##### Data provided #####
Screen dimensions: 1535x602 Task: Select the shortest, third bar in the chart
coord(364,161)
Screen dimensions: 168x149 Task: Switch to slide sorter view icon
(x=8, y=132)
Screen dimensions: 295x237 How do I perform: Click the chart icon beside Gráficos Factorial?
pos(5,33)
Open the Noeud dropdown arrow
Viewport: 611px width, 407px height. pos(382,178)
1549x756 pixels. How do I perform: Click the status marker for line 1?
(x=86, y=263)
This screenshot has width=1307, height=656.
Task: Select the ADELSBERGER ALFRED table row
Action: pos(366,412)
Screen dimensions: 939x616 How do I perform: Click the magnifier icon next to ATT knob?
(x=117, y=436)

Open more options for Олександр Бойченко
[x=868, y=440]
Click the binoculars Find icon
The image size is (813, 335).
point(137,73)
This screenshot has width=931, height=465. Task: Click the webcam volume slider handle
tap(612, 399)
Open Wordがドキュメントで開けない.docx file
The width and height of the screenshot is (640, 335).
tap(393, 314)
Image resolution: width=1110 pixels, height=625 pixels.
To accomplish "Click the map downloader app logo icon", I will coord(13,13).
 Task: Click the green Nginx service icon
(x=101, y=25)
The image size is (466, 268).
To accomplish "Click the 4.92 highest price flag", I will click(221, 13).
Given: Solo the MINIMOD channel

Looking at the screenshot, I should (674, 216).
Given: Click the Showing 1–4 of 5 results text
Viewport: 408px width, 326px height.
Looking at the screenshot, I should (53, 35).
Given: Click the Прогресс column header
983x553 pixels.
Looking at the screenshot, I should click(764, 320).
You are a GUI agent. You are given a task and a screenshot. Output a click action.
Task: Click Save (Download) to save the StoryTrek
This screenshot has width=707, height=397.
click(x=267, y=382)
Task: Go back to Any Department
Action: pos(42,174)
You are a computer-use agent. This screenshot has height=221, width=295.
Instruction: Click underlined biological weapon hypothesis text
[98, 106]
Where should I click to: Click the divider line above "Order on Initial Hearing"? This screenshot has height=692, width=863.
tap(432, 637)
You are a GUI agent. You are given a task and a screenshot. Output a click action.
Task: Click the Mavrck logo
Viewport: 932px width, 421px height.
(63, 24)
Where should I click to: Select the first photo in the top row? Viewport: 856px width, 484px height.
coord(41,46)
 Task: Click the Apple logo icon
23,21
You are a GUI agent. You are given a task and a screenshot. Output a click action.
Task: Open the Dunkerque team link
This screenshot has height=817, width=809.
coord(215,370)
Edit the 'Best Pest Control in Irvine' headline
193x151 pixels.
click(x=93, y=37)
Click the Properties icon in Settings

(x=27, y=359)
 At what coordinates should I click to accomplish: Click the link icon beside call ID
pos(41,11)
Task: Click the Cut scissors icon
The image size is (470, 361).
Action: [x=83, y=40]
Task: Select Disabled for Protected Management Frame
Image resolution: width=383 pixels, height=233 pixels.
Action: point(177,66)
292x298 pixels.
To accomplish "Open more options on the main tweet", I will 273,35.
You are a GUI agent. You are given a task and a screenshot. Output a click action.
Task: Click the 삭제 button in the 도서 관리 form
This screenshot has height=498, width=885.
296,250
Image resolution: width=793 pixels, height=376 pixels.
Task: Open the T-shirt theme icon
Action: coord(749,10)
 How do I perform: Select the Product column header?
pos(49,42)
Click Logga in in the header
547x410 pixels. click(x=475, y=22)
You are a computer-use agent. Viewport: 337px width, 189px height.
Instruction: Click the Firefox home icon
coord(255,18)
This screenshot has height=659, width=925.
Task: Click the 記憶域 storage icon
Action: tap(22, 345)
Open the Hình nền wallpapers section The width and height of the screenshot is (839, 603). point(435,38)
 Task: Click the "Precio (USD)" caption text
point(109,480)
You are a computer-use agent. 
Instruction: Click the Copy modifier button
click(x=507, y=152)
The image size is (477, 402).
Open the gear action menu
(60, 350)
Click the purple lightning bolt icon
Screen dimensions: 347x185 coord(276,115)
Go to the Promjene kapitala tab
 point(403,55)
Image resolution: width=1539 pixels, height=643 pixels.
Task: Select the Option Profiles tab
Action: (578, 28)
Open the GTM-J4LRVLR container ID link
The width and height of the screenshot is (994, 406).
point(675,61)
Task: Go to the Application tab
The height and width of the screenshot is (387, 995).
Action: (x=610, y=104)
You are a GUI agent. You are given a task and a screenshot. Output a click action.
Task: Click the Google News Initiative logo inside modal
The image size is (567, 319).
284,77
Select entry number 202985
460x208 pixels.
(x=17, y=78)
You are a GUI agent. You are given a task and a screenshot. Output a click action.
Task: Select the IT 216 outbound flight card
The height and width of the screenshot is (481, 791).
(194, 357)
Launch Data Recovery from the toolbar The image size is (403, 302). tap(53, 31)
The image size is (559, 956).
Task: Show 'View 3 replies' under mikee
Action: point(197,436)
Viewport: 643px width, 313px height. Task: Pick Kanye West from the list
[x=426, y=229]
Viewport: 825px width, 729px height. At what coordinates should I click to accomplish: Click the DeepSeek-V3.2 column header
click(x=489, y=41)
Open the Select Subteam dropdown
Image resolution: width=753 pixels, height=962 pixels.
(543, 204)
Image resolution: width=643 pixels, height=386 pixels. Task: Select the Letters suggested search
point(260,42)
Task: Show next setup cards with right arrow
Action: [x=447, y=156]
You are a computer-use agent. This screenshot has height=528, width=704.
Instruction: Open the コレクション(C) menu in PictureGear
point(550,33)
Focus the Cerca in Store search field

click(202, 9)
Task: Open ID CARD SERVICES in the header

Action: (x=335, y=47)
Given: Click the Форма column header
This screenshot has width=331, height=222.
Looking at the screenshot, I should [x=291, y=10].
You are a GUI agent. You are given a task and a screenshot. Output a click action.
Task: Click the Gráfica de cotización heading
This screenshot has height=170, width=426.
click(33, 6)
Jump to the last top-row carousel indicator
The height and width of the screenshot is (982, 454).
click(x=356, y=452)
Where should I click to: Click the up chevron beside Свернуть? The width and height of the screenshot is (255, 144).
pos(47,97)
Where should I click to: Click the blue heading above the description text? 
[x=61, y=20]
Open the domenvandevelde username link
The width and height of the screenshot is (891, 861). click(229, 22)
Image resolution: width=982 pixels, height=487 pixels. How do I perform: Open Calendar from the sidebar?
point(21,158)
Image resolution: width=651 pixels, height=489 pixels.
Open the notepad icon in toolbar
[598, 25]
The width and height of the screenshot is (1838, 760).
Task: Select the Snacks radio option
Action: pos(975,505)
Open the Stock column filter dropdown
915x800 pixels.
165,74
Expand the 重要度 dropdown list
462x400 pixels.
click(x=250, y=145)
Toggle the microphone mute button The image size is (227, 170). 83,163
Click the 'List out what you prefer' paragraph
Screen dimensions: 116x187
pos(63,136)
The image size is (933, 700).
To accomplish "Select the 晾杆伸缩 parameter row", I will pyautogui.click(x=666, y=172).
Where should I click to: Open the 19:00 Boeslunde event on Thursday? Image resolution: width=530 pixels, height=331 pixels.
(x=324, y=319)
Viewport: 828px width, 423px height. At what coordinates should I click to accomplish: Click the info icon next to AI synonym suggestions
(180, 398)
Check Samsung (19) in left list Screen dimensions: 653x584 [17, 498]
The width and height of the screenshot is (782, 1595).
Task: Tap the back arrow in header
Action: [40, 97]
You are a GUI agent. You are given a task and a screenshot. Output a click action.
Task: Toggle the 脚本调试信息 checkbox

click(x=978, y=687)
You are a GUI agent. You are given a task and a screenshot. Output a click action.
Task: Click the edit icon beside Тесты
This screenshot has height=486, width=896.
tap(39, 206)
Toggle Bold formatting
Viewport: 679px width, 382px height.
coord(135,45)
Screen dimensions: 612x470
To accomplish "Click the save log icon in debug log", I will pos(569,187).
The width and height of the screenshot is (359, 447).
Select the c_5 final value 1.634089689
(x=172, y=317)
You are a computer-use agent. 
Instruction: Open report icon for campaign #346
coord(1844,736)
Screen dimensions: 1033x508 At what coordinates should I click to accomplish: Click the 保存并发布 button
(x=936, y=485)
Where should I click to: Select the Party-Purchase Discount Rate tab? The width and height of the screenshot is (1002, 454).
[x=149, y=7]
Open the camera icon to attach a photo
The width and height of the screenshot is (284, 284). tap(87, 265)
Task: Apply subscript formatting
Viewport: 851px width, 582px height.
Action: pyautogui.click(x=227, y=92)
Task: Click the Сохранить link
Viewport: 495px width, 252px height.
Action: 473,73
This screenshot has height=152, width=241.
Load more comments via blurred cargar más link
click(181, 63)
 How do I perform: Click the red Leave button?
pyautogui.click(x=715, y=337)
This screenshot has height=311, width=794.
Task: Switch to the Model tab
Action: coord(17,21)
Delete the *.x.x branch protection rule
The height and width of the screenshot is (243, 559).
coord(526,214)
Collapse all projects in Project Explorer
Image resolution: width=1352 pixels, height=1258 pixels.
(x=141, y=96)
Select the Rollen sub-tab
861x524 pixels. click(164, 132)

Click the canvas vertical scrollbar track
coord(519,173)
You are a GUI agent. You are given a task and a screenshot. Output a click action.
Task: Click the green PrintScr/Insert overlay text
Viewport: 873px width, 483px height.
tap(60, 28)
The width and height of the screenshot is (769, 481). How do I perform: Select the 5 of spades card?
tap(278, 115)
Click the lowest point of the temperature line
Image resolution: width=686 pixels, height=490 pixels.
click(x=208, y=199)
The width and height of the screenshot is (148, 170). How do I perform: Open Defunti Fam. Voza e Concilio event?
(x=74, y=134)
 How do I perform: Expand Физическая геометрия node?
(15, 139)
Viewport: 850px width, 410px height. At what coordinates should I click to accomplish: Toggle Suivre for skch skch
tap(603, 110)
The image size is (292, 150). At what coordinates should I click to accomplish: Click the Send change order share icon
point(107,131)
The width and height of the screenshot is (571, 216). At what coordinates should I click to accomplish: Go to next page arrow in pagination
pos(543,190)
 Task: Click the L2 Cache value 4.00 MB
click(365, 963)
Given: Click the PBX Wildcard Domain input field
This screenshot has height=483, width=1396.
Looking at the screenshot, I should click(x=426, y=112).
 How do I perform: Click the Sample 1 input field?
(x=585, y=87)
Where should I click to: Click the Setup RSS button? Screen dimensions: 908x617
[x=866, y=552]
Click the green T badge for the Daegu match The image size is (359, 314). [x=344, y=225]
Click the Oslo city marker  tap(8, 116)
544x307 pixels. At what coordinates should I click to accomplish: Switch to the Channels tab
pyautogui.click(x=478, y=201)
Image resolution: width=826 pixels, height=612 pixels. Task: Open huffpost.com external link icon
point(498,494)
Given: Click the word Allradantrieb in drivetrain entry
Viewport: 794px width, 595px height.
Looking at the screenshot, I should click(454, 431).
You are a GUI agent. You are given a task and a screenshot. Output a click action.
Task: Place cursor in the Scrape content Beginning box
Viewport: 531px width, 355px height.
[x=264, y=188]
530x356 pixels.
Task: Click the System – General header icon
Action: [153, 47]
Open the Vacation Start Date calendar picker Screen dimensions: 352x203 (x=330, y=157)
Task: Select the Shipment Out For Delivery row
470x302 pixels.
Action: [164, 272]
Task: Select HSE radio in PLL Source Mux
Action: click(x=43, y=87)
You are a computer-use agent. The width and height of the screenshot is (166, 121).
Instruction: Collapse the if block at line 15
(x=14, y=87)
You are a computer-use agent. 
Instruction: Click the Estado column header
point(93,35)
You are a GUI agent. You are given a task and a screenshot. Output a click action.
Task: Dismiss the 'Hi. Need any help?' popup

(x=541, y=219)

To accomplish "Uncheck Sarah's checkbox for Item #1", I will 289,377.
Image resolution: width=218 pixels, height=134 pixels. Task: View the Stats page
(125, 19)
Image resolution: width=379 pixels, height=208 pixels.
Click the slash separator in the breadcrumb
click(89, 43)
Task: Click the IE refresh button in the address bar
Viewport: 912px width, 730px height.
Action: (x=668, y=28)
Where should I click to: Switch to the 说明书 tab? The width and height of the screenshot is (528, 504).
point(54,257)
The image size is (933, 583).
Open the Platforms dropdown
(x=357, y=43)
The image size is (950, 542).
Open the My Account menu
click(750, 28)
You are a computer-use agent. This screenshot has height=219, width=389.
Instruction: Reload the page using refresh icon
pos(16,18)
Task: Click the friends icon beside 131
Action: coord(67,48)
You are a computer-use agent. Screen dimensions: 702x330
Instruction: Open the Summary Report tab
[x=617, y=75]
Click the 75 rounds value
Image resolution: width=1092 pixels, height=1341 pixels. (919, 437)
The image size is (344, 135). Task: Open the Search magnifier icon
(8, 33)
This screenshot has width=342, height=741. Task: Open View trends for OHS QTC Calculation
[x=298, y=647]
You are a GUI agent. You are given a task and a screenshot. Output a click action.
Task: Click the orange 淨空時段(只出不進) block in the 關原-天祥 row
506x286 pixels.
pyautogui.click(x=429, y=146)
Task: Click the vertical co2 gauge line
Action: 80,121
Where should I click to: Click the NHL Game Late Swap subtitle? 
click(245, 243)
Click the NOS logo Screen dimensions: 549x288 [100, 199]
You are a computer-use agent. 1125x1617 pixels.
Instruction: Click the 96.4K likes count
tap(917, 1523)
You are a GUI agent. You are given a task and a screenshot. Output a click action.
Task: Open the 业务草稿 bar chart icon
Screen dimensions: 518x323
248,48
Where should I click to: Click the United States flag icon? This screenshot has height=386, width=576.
#####
Whenever the word "formatting" appears in a line above, copy that line.

Toggle Bold formatting
Task: Apply subscript formatting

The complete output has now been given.